Everything from the line containing "About Us (470, 790)" through the last line of the data below should be set down exactly, and nothing else.
══════
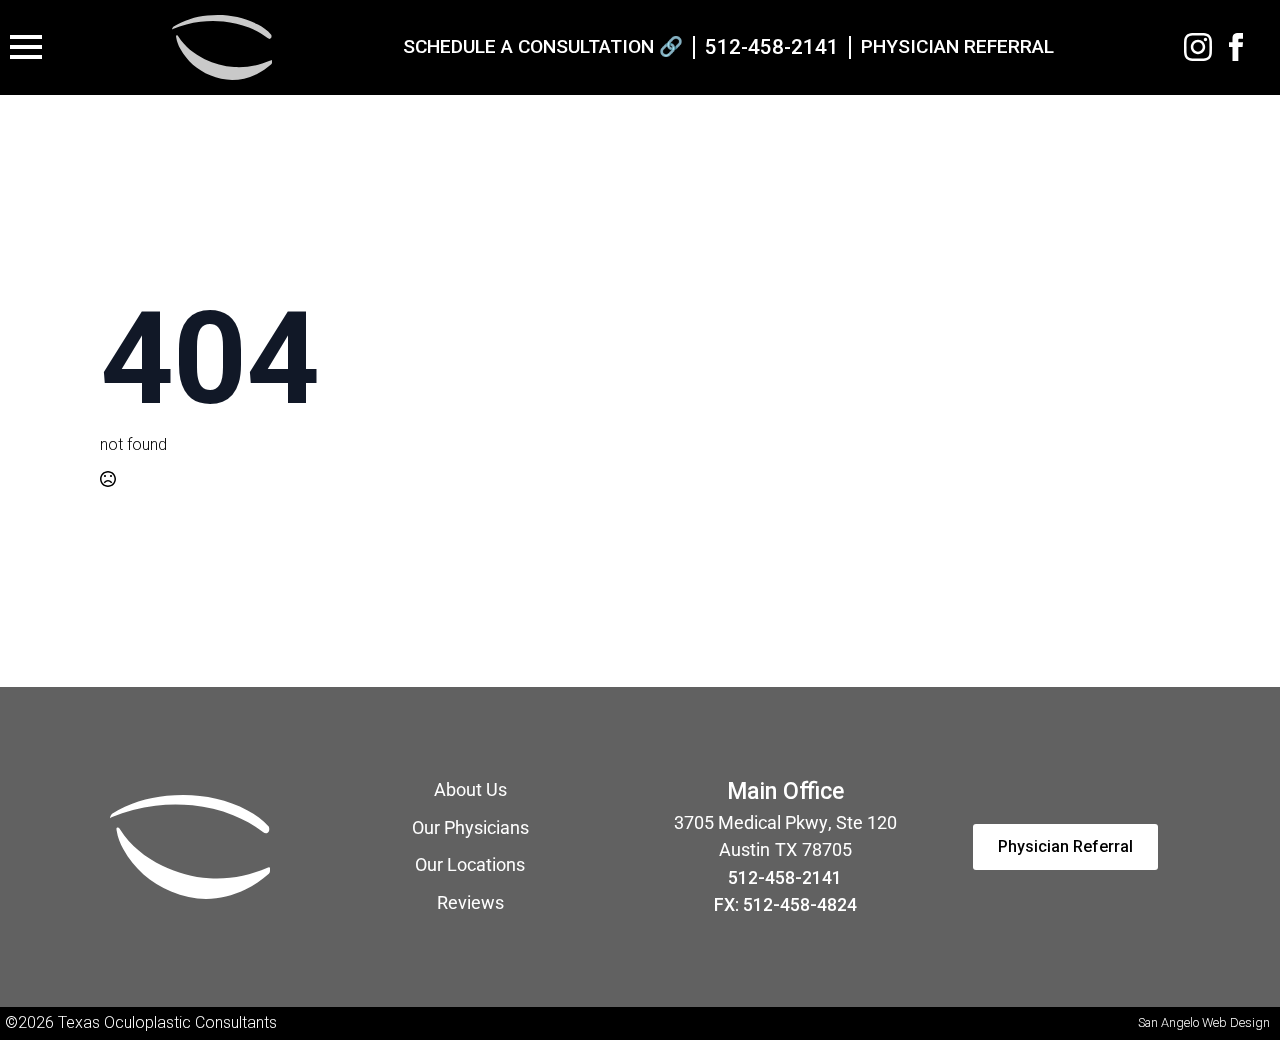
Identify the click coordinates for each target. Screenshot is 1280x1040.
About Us (470, 790)
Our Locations (470, 865)
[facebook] (1236, 47)
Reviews (470, 903)
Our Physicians (470, 828)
══════
_ANSWER_.
About Us (470, 790)
Our Locations (470, 865)
[facebook] (1236, 47)
Reviews (470, 903)
Our Physicians (470, 828)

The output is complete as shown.